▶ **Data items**
════════════════
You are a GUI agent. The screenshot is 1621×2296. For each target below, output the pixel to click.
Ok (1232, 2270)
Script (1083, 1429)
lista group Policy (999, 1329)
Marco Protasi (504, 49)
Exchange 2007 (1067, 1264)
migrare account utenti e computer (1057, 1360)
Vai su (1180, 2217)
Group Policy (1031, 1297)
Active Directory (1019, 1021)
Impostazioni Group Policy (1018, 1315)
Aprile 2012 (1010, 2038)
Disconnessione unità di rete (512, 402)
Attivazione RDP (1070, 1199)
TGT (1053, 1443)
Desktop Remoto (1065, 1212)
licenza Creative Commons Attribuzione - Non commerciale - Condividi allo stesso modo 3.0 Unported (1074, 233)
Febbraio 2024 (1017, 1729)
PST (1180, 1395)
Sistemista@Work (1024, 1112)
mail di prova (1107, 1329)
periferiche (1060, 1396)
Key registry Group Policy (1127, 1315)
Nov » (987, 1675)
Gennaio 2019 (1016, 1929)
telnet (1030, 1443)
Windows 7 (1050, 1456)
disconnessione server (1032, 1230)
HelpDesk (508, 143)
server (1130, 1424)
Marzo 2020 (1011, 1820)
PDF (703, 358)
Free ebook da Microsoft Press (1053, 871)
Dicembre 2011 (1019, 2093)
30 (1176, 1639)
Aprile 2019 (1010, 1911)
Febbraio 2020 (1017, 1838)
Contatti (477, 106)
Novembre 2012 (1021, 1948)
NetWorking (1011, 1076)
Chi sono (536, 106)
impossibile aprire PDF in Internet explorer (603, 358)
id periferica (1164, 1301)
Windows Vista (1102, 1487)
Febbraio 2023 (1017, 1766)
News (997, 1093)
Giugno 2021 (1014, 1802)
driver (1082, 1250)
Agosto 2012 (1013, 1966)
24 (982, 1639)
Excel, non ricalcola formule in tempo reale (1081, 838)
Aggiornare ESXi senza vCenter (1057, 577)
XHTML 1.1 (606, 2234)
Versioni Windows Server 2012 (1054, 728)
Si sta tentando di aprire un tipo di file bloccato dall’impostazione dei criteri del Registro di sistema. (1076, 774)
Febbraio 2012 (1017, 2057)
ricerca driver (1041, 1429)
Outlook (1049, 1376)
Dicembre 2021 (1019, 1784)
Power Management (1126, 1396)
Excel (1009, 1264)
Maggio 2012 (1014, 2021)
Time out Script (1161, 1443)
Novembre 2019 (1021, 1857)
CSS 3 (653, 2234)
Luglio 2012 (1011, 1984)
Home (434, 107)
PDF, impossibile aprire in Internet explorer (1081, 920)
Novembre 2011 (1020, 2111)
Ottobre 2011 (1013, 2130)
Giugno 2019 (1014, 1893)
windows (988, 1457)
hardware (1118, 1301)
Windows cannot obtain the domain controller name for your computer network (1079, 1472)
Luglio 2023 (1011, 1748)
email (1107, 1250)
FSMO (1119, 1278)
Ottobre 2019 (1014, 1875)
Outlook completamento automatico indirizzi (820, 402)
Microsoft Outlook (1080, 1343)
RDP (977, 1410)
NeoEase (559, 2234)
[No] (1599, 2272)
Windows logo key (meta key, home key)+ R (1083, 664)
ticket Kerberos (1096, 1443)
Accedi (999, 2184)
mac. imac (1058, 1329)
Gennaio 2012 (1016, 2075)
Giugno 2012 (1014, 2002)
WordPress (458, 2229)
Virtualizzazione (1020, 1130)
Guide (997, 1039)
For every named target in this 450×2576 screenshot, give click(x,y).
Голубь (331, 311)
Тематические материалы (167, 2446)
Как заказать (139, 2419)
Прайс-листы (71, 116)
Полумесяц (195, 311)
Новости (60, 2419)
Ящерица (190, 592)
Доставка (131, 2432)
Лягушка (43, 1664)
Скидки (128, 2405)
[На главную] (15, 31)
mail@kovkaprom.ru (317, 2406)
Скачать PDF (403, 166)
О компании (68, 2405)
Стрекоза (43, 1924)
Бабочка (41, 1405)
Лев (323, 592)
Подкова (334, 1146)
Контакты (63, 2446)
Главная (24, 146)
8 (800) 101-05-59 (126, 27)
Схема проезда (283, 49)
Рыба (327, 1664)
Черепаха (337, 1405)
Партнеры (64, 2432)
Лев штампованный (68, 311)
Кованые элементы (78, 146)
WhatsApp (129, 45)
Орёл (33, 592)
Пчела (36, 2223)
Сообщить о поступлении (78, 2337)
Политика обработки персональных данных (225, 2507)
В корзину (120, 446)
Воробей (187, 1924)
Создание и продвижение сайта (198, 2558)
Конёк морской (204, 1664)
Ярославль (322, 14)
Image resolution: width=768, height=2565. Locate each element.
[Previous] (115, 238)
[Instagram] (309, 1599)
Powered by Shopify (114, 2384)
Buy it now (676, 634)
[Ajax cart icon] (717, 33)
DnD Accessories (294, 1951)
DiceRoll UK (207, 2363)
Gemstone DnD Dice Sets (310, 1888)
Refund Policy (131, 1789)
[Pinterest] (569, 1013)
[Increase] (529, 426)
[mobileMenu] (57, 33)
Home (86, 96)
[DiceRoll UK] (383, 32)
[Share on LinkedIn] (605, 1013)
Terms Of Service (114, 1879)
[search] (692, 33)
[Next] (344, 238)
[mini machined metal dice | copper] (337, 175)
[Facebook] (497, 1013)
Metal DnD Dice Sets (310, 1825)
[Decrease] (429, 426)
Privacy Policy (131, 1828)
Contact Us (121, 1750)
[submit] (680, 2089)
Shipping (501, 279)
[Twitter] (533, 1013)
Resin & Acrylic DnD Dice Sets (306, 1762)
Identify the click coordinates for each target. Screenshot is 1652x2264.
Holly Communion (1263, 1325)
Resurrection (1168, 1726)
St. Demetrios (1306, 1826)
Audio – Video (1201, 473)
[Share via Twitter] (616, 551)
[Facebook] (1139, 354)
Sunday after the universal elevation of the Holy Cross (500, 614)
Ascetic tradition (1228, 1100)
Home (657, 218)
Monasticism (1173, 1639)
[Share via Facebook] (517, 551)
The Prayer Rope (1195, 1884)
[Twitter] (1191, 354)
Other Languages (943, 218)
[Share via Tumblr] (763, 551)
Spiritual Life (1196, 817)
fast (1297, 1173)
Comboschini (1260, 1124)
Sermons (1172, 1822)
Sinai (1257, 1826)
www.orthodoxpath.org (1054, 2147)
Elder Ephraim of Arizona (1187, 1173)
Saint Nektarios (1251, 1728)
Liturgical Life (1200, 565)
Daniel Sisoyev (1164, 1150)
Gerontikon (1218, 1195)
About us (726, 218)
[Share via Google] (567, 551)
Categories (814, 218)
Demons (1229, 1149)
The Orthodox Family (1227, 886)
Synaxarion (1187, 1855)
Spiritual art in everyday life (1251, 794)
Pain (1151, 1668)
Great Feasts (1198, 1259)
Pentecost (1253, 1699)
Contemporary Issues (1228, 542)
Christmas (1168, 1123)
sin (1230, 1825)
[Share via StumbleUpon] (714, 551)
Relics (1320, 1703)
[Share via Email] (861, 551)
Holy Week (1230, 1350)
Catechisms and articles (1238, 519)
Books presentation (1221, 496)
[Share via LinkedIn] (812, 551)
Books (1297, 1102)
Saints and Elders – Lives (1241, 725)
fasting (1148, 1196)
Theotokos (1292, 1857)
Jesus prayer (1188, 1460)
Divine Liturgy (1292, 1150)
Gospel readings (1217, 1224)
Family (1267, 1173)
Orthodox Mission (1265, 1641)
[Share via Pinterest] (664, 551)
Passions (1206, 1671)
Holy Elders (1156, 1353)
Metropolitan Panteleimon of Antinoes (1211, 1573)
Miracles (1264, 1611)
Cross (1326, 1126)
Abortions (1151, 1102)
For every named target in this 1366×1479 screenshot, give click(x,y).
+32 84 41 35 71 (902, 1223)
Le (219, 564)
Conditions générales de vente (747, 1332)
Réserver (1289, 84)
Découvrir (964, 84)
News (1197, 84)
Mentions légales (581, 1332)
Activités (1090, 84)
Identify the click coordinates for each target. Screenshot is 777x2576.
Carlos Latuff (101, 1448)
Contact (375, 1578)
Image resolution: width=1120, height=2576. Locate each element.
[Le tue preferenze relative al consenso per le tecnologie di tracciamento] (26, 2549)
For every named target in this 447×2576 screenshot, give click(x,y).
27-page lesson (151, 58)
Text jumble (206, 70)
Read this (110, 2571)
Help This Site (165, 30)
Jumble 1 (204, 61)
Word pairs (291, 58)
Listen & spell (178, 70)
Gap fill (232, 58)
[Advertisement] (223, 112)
════════════════
▶ **WHAT THIS TASK INVOLVES**
Within the entries, how many lines contain the word "Spiritual"? Answer with a number alone.

▶ **EXERCISE ANSWER**
2